Test Your Knowledge

Quiz

  1. How much type-checking does Rails do against the types you specified in your migrations?

  2. What happens when a validation error is reported?

  3. How do you customize the error notifications users see when their data doesn’t match up to your validator’s expectations?

  4. How do you test the detailed syntax of user-entered data to make sure it matches a particular pattern?

  5. If there’s more than one error reported by the validator methods, what does Rails do?

  6. How do you specify if something may be either valid or blank?

  7. How do you specify that a value has to be outside of a particular range?
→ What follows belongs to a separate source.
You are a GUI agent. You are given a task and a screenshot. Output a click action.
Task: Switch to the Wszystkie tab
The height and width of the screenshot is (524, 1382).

  8. How can you specify that a validation applies only if another value in the form has a particular value?

Answers

  1. Rails does no type-checking by default. It just coerces the data that came in to the matching type, and if it doesn’t match, too bad. You have to provide explicit validation code for every field you create.

  2. Validation errors block the saving of records. The model sends the data back through the controller to the view, adding messages about what is wrong with the data so the view can display them.

  3. The :message named parameter lets you provide a specific notification. Rails will do some notifying by default, in basic cases, but you’re generally wise to add your own messages.

  4. The validates_format_of method lets you test against regular expressions, or you can write your own more complicated tests by extending validation through the validate method.

  5. Rails will report all of the ...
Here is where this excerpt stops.